Upgraded two Piholes today. Both have failed twice since

Background:

Two Pi3b's upgraded today. The second was upgraded a few hours after the first to ensure good working order. Performed an update/upgrade/-up/reboot on each.
Prior uptimes were 132 & 155 days with numerous pihole -up in between with no problems.

Expected Behaviour:

Pihole should not quit unexpectedly.

Actual Behaviour:

Two separate piholes have both failed near simultaneously on two separate occurrences today; two hours apart.

Debug Token:

https://tricorder.pi-hole.net/ThDs5VJi/
https://tricorder.pi-hole.net/5qfVXAog/

Added info

[edit] - after each failure, a pihole restartdns was performed successfully.
Monitoring - https://imgur.com/a/r6Egxk0 https://imgur.com/a/IKTASH4

What is the exact mode of failure? Pi-hole actually stopped (i.e. pihole-FTL process was not running?), or Pi-hole stopped responding to DNS queries.

Are there any errors shown in /var/log/pihole-FTL.log or /var/log/syslog? Only the head and tail of the first log are included in the debug logs.

The only abnormality is in the debug log for IP 99. SERVFAIL is not a desired reply.

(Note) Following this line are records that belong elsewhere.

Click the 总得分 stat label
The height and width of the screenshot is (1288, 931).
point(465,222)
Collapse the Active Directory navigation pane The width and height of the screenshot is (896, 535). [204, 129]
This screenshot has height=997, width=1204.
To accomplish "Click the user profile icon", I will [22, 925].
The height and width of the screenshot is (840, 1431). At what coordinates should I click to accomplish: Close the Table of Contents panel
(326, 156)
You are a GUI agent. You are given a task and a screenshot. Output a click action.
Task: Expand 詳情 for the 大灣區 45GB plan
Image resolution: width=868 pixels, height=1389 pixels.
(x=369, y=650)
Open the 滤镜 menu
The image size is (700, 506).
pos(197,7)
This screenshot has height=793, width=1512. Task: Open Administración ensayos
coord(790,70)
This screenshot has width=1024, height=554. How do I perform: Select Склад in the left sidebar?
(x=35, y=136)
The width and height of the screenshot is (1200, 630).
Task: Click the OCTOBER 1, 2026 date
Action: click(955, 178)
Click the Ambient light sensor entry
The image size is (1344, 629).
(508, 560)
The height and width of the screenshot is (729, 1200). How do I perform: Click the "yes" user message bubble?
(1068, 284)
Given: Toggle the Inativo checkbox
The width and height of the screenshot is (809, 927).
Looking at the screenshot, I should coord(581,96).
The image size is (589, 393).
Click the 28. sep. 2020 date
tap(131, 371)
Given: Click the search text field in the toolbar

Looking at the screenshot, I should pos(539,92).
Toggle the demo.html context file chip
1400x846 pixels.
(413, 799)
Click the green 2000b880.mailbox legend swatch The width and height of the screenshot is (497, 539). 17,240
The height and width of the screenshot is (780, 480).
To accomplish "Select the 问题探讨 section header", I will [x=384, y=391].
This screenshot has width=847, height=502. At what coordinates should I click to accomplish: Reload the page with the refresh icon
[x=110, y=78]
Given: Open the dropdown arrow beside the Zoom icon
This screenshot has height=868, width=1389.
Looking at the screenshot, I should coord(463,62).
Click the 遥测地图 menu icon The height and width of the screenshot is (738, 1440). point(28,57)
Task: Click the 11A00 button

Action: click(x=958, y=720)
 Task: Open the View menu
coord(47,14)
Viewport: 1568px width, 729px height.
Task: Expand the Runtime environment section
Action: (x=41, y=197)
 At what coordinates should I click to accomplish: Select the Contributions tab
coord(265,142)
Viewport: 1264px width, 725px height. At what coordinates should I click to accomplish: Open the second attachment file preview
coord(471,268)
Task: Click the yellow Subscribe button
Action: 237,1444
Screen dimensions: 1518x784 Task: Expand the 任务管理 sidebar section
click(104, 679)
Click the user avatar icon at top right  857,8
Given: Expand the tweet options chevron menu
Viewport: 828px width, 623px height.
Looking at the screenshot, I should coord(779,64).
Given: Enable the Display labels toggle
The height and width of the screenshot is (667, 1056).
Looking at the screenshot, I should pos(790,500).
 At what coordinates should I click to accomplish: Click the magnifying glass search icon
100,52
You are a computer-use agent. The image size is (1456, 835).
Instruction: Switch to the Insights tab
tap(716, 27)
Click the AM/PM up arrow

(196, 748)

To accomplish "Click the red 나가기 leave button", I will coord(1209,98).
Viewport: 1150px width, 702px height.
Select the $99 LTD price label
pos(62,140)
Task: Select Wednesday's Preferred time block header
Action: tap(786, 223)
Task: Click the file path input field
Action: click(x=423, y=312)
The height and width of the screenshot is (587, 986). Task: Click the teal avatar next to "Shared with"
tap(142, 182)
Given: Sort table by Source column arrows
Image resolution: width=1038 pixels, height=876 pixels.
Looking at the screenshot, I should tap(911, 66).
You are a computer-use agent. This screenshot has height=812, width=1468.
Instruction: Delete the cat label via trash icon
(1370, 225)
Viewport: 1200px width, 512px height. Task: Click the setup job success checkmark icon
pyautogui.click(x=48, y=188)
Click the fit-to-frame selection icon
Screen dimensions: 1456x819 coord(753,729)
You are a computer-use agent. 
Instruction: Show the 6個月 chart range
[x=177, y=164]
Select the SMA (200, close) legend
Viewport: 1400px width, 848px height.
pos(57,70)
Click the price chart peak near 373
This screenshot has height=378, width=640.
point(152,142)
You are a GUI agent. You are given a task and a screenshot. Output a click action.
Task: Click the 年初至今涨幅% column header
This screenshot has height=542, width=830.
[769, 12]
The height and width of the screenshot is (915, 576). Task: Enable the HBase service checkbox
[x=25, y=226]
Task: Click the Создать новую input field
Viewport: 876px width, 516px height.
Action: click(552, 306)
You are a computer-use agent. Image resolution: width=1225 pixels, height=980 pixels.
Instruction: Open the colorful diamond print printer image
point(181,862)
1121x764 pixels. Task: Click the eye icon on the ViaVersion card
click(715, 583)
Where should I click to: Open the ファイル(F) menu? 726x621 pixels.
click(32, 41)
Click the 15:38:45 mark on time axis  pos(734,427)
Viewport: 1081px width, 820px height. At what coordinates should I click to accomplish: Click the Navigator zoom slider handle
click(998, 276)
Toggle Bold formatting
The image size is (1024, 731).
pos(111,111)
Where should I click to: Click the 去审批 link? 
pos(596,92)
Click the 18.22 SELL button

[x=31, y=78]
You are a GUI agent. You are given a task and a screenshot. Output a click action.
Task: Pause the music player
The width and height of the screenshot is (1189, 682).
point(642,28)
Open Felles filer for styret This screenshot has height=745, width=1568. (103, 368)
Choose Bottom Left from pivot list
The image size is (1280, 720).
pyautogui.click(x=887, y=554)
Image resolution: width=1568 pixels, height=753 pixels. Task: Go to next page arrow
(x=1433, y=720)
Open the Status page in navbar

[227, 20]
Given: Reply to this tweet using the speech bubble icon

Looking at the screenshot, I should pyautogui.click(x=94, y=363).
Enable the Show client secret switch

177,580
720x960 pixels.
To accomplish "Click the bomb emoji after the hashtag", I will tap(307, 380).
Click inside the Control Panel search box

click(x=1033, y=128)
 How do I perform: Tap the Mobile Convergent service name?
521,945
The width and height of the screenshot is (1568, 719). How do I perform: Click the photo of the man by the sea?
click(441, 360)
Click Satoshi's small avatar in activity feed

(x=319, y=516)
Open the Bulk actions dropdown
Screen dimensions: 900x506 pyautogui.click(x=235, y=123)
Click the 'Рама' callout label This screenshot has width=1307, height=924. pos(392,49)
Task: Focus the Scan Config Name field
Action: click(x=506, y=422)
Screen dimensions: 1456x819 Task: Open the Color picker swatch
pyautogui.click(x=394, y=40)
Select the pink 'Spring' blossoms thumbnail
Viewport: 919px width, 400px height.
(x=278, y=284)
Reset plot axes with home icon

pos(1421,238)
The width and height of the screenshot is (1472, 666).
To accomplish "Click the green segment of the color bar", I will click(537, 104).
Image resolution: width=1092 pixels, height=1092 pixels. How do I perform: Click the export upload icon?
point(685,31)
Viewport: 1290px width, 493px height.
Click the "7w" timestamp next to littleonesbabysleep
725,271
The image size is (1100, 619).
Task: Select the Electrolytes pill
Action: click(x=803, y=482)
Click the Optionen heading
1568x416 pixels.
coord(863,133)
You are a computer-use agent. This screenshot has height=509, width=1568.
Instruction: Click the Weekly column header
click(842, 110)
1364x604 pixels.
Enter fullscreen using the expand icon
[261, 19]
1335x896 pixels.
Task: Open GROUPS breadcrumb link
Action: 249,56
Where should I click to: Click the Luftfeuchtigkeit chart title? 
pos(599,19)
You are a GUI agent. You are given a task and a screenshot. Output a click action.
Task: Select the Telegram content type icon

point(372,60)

*** [ DIAGNOSING ]: Pi-hole log
-rw-r--r-- 1 pihole pihole 2410061 Sep 17 16:42 /var/log/pihole.log
   -----head of pihole.log------
   Sep 17 00:00:03 dnsmasq[17531]: forwarded e.f.0.0.0.0.0.0.0.0.0.0.0.0.0.0.0.0.0.0.0.0.0.0.e.f.0.0.0.2.6.2.ip6.arpa to 9.9.9.9
   Sep 17 00:00:03 dnsmasq[17531]: forwarded e.f.0.0.0.0.0.0.0.0.0.0.0.0.0.0.0.0.0.0.0.0.0.0.e.f.0.0.0.2.6.2.ip6.arpa to 2620:fe::9
   Sep 17 00:00:03 dnsmasq[17531]: forwarded e.f.0.0.0.0.0.0.0.0.0.0.0.0.0.0.0.0.0.0.0.0.0.0.e.f.0.0.0.2.6.2.ip6.arpa to 2620:fe::fe
   Sep 17 00:00:03 dnsmasq[17531]: forwarded e.f.0.0.0.0.0.0.0.0.0.0.0.0.0.0.0.0.0.0.0.0.0.0.e.f.0.0.0.2.6.2.ip6.arpa to 149.112.112.112
   Sep 17 00:00:03 dnsmasq[17531]: reply error is SERVFAIL

You also have a lot of interfaces and active DHCP servers, on what appear to be different VLANs. Has any of that changed?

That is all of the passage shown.